Baufinanzierung – (k)ein Buch mit sieben Siegeln

Wer sich mit dem Bau eines Hauses beschäftigt, der muss sich in der Regel auch Gedanken über die entsprechende Finanzierung seiner Pläne machen. In den meisten Fälle hat man das notwendige Geld für die Realisierung seiner Bauträume nicht auf der hohen Kante oder im Sparstrumpf und so wendet man sich an Banken oder andere Finanzierungsunternehmen, um einen Kredit aufzunehmen.

Um sich mit dem Thema Baufinanzierung konkreter beschäftigen zu können, sollte man sich zunächst ein genaues Bild der persönlichen Lage verschaffen. Welcher Betrag muss überhaupt finanziert werden, wie wird sich das Einkommen entwickeln und welchen finanziellen Spielraum hat man zur monatlichen Rückzahlung der Kredite in Form von Zinsen und Darlehen. Bevor man in das erste Bankengespräch zur Baufinanzierung startet, sollte man sich im Internet oder in Büchern ein Grundverständnis der wichtigsten Kreditformen aneignen und sich erarbeiten, welche Parameter bei der Bewertung eines Baukredits überhaupt wichtig sind.
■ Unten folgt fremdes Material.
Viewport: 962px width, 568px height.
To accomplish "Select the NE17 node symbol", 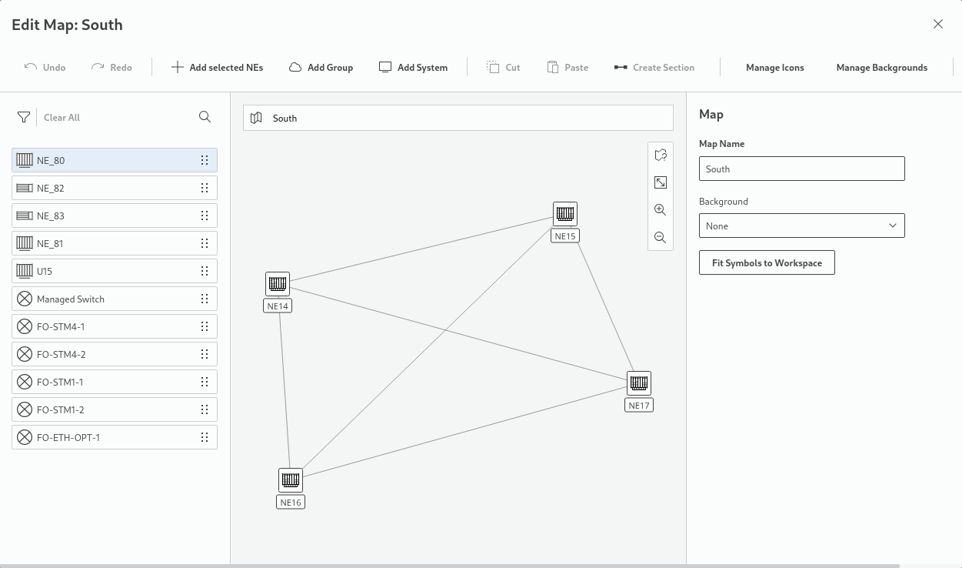I will pyautogui.click(x=639, y=383).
Die häufigste Form der Baufinanzierung ist das sogenannte Annuitätendarlehen. Dabei wird zwischen der Bank und dem Kreditnehmer eine Kreditsumme, die Laufzeit und der Zinssatz vereinbart. Der Schuldner entscheidet dann, welchen Betrag er monatlich zur Rückzahlung des Darlehens aufwenden kann. Dieser Betrag, die Annuität, bleibt in der Regel über die gesamte Laufzeit der Vereinbarung gleich. Allerdings verändern sich die Zins- und Tilgungsanteile ganz entscheidend. Mit fortschreitender Zeit wird der Zinsanteil immer kleiner, die Tilgung immer umfangreicher. Über die Vereinbarung einer Sondertilgung kann man erreichen, dass der verbleibende Kreditbetrag schneller sinkt, was zu einer weiteren Senkung des Zinsanteils führt.